I'm not trying to piss you off, Irvine...I just don't think this argument can be considered closed.


nope. not hyperbole. i'll introduce you to these 10 people, and if you are not amazed at what good parents they will be, then i'll go have sex with a woman. ;) you're not understanding the numbers as well -- these 10 people would be better parents than 99% of the whatever number it is of married heterosexuals who have children.

okay, i'm calming down a bit.

actually, if anything, studies have shown that lesbian households have children who are nicer, more fair, and more tolerant in their interactions with other children. there are no developmental differences between kids with hetero parents and kids with homo parents, and these kids are no more likely to be gay than the other.

promoting an ideal is not contingent upon the denial of rights to a group of people. and when i say that a healthy marriage is ideal for children, i am including homosexuals in that comment. two married homosexuals who love each other and their children is as ideal as any heterosexual marriage. like i've said, i don't know what' so essential to the male-female coupling that cannot be replicated by a same gender couple.

i also dont' know what your point about adoption -- which i generally agree with -- has to do with marriage equality. i think adoption is great; i plan to adopt one day, should i be legally married to a man or not. and i honestly challenge you to find someone who would make a better father than i would.

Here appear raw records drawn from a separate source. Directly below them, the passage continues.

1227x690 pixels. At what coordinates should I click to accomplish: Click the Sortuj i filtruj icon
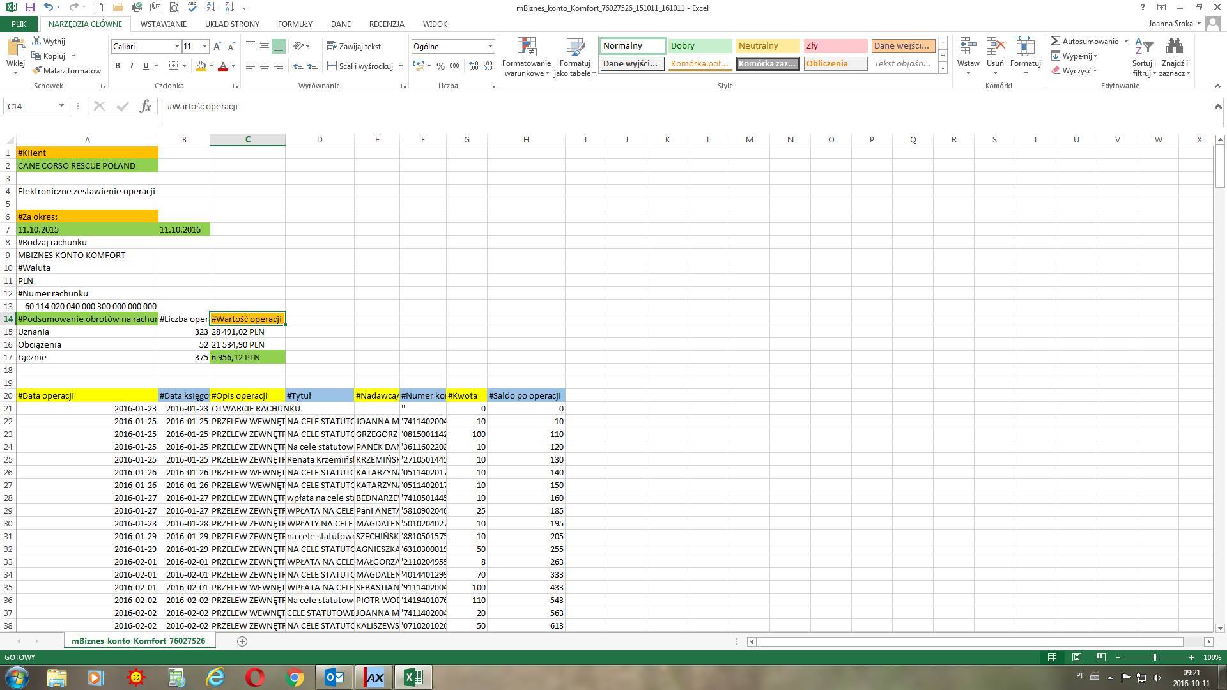[1143, 48]
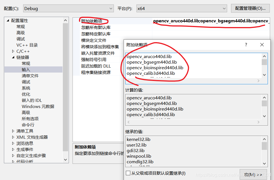Enable the 从父级或项目默认设置继承 checkbox
This screenshot has height=180, width=274.
pos(128,173)
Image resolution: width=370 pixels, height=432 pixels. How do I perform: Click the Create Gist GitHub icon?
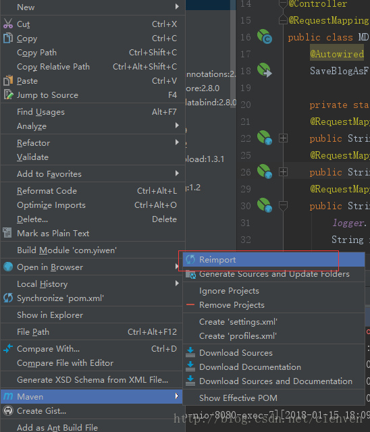pos(8,411)
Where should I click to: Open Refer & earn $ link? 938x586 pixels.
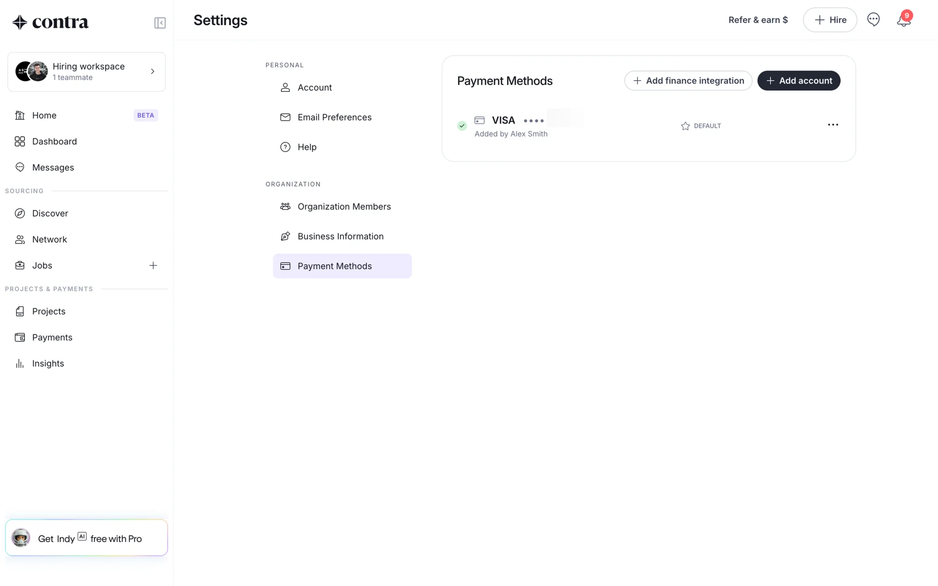tap(758, 20)
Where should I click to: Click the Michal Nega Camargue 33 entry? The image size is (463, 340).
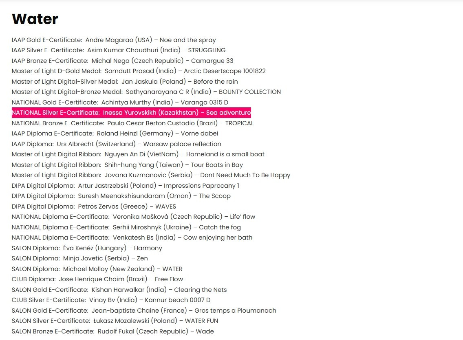click(x=122, y=61)
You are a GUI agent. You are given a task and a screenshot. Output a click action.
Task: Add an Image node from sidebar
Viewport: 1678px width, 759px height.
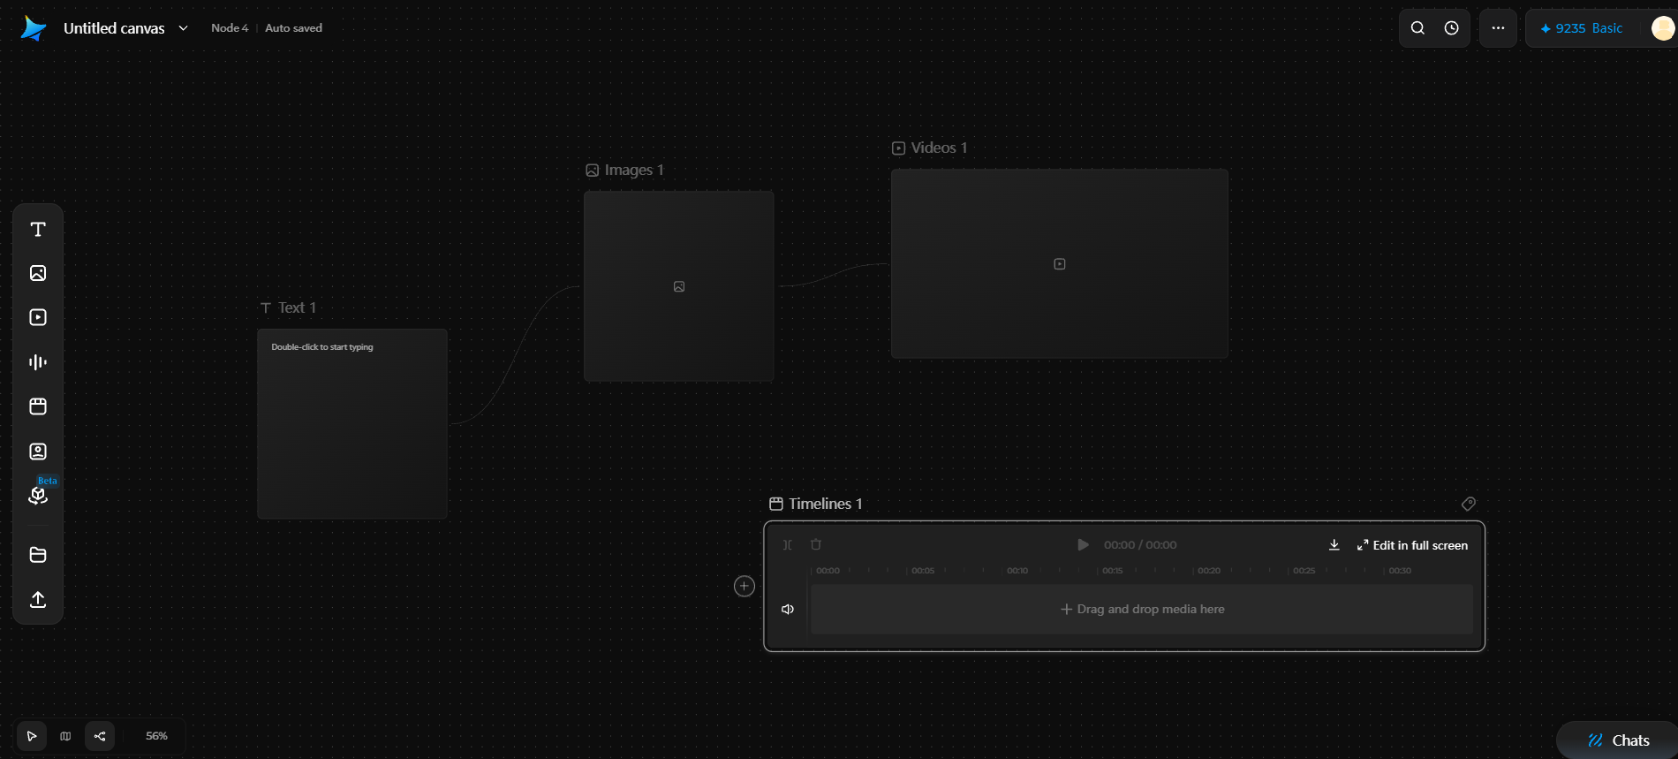[38, 273]
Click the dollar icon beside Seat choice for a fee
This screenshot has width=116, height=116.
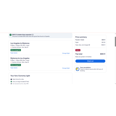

basically, all your arguments against gay marriage is that, because it lacks opposite gendered partners, it is by definition inferior.

to that i say bollocks.

you resort to the child-rearing argument, when many, many straight couples never have children. when many infertile couples or post-menopausal women get married. you're basing everything on antiquated notions of sex-roles that are increasingly inapplicable in modern society, where women do not need men, and men do not need women. women may want men, and men may want women, but they do not *need* each other. heterosexuals have already removed whatever biological necessity there was for opposite-sex coulping being instrumental to the measurement of the success of a marriage.

yes, i do think the debate is over.

you're free to continue to argue that children do better with one great mom and one great dad than two great moms or two great dads, however, because marriage is much more than an institution for rearing children, and benefits conferred upon couples aren't contingent upon their child-rearing plans, and because marriage is seen as the social and legal recognition of a commited relationship and that is denied to a minority on the basis of something which they can do nothing about and that harms NO ONE (and in fact the denial of one's homosexuality is actually harmful to the homosexual), there is no argument for the denial of civil marraige on the basis of involuntary sexual orientation.